## RECORDS FOR PROCESSING
= = = = =

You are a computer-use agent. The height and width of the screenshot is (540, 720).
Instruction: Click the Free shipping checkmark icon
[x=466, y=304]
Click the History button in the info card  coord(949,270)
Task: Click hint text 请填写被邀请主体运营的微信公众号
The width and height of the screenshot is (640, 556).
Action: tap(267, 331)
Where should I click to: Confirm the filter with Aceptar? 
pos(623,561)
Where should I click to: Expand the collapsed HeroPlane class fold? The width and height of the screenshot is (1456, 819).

= = = = =

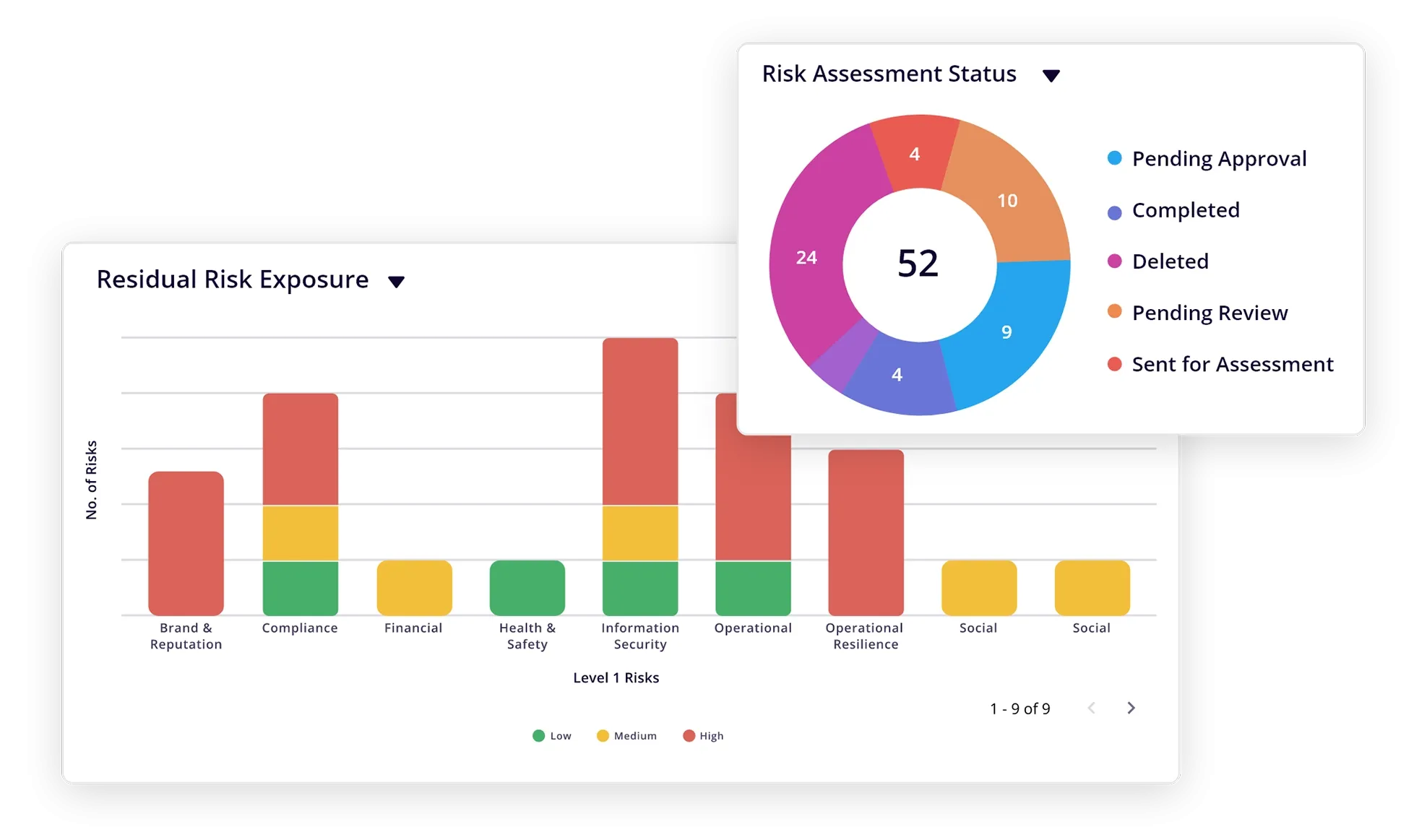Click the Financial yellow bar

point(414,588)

= = = = =

## THE REQUEST
Format the records from the line containing "Task: Click hint text 请填写被邀请主体运营的微信公众号" through the line containing "pos(623,561)" as a JSON list of strings, one string per line, with blank lines left out.

## FINISHED EXERCISE
[
  "Task: Click hint text 请填写被邀请主体运营的微信公众号",
  "The width and height of the screenshot is (640, 556).",
  "Action: tap(267, 331)",
  "Where should I click to: Confirm the filter with Aceptar? ",
  "pos(623,561)"
]